My corpus is small, but I want to use a sample to do a power analysis to determine how many texts I will eventually need to investigate this more deeply. For now, I have 10 total texts that almost match up in size:

firsthand personal experience narratives:
Text 1a: 344 words
Text 2a: 568 words
Text 3a: 1228 words
Text 4a: 2316 words
Text 5a: **2389 words**

secondhand personal experience narratives:
Text 1b: 344 words
Text 2b: 599 words
Text 3b: 1165 words
Text 4b: 1794 words
Text 5b: **7522 words**

You can see that 1-3 match up pretty well in terms of word count, 4 shows more disparity, but in 5, 5b is about three times the size of 5a.

I don't have any texts in the firsthand register that come close to that size, 5a is the largest. Also all of the texts in the secondhand category are the only the texts I have for that category, so I can't choose another one.

Should I just omit it all together and use a 4v4 sample? Or compensate by having more texts in the firsthand category to bring the word counts level? I'm hesitant about doing that though. From what I've read in Doug Biber's articles, number of texts is more important than word count, but at the same time apparently word count doesn't matter for certain features? Could I do something like log-transform the data?

I'm not sure what to do here, or if there are additional considerations about the situations I haven't thought of.

  • 2
    It is always better to say which language you are talking about.
    – fdb
    Mar 19, 2019 at 17:37

2 Answers 2


The number of words is less important than the number of mi and shi present in your text.

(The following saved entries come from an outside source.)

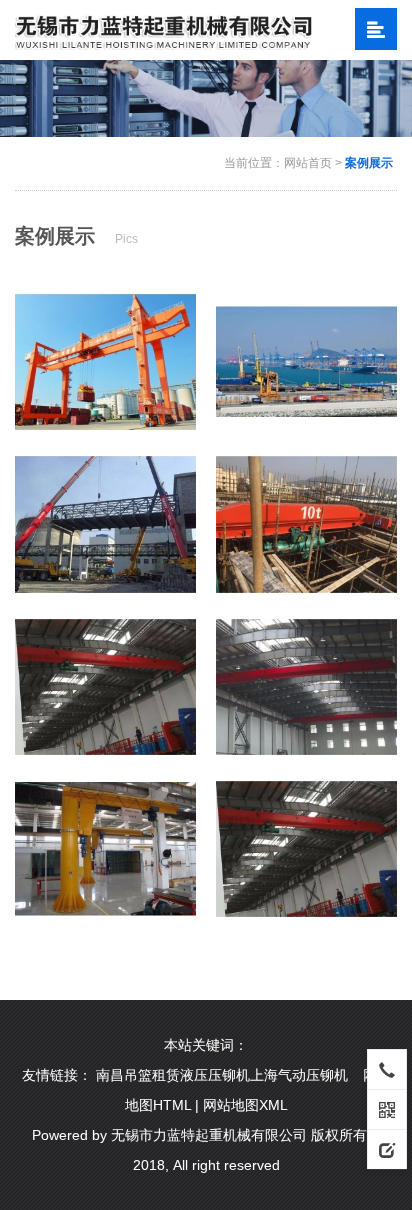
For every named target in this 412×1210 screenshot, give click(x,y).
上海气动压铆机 (299, 1075)
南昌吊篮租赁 (138, 1075)
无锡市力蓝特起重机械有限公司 (209, 1135)
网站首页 (308, 163)
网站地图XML (245, 1105)
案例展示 (369, 163)
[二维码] (387, 1109)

First, you should determine how many mi and shi exist in each of your corpus. It is not necessary to differentiate for each text (1a, 2a, ...). What it is relevant is the number found in each of your kind of narrative texts.

Then, the number mi and shi should be weighted considering that the size of texts are different. You can use TF-IDF approach. For example for your first narrative text and for mi: (Number_mi/Number_words_text1)*(Number_narrative_texts/Number_mi_all_texts).

Finally, you can use a histogram to show your results and prove your hypothesis.

  • Well said, but there is a trap for the inexperienced: Don't sample for mi and shi occurrence, a biased corpus is unusable for statistical analysis. Apr 9, 2021 at 8:44

There are quantities that scale with the text size, like absolute counts, and there are quantities that are independent of the text size, like frequencies. You will need to think of the computation of the frequencies: Shall they be based on all word forms, on verbs only, or on all occurring TAM markers (assuming a verb can carry more than one of them)? If in doubt, try several normalisations and check whether the results agree with each other.

For a pilot study, a small corpus is as good as any corpus, but for statistically significant results corpus size matters.